[What the task requires] Update the listing lines starting at the line containing "Describe the element at coordinates (62, 264)" and ending at the line containing "data-label: 231 is": replace "screenshot" with "image" and keep everything else unchanged. Leave the pictures out of your answer.

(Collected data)

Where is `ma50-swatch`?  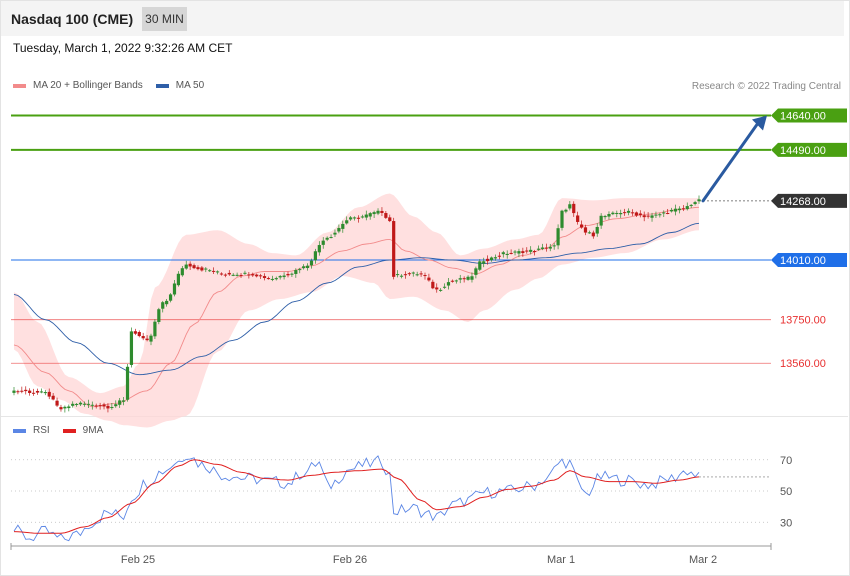 ma50-swatch is located at coordinates (162, 86).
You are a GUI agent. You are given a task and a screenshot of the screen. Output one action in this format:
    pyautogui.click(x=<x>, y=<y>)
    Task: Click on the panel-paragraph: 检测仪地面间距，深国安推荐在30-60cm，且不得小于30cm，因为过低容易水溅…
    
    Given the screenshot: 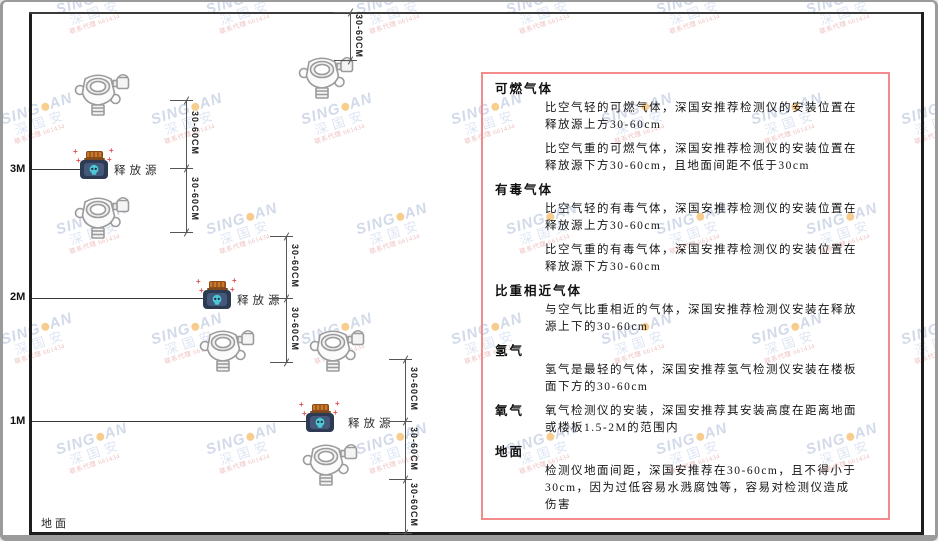 What is the action you would take?
    pyautogui.click(x=701, y=488)
    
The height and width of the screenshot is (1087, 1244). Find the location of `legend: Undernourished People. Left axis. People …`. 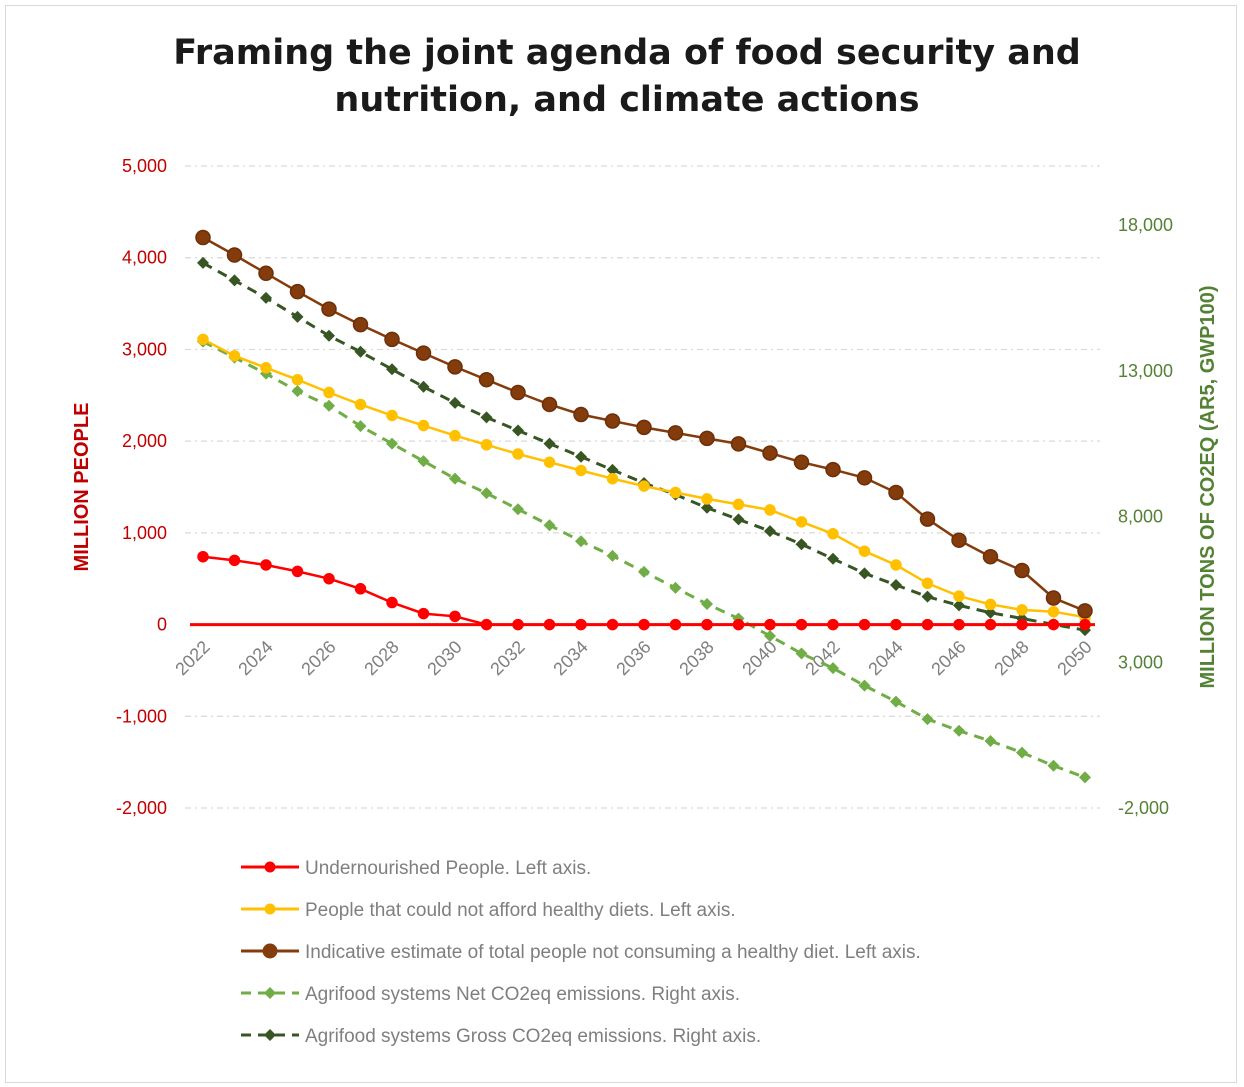

legend: Undernourished People. Left axis. People … is located at coordinates (581, 952).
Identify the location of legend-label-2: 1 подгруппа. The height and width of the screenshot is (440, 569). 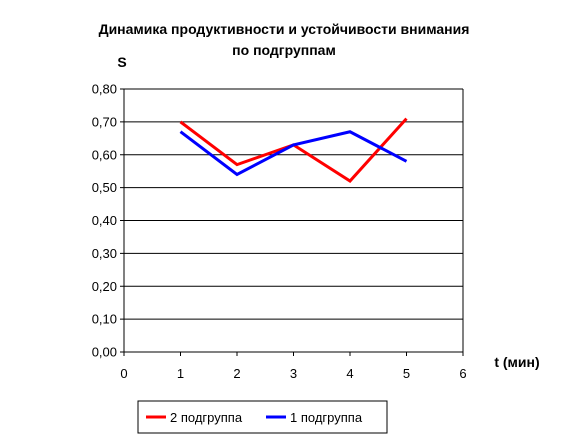
(326, 418).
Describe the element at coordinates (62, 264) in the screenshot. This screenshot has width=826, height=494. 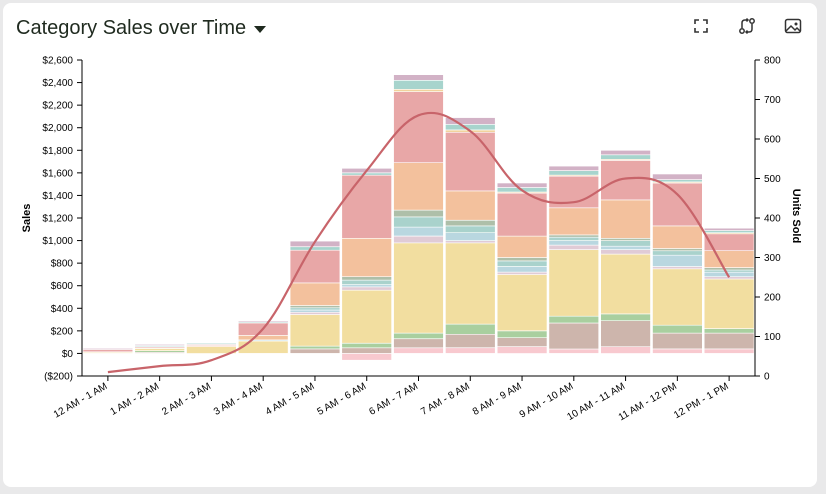
I see `y-tick-label: $800` at that location.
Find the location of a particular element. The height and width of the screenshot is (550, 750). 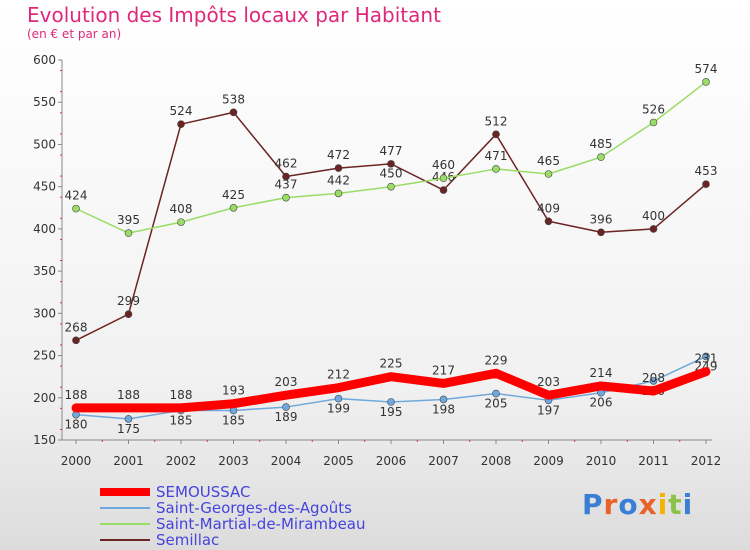

data-label: 231 is located at coordinates (706, 359).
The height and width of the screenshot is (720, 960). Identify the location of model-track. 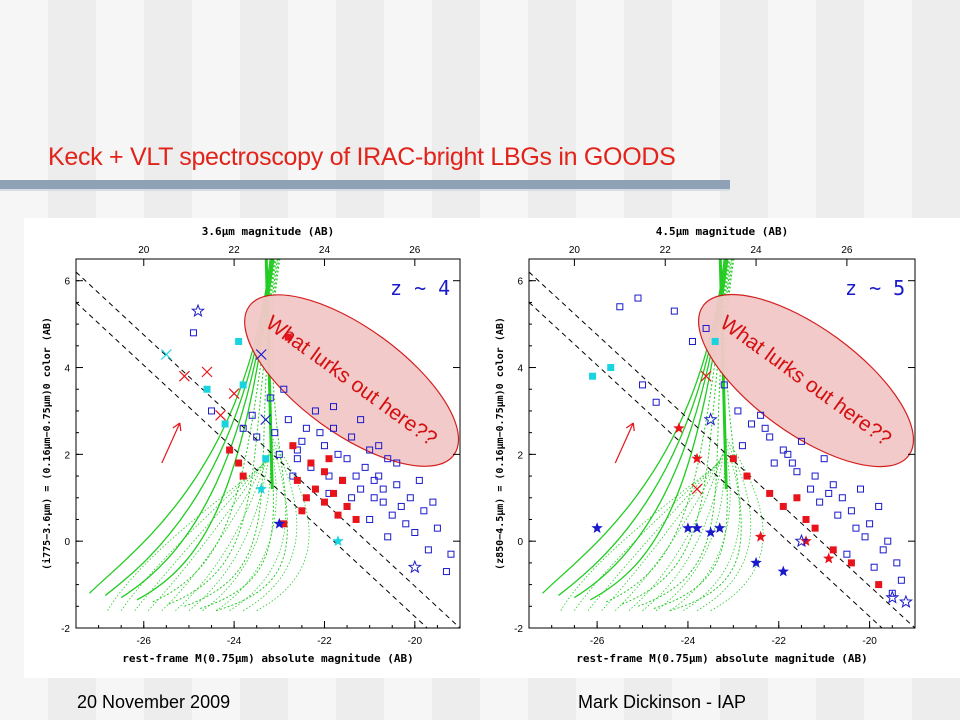
(231, 433).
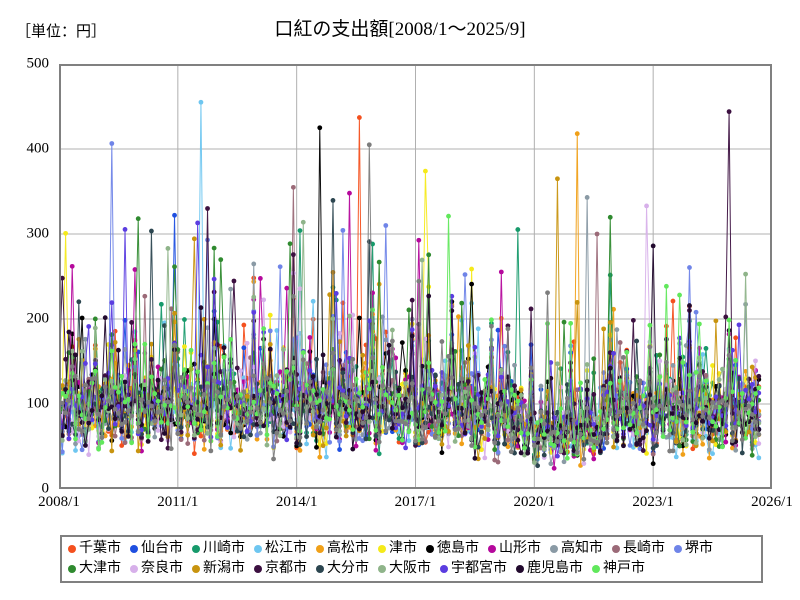 The width and height of the screenshot is (800, 600). Describe the element at coordinates (534, 502) in the screenshot. I see `x-tick-label: 2020/1` at that location.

[Result for this exercise]
Describe the element at coordinates (62, 264) in the image. This image has width=826, height=494. 
I see `y-tick-label: $800` at that location.
Find the location of a particular element. The height and width of the image is (550, 750). 

data-label: 231 is located at coordinates (706, 359).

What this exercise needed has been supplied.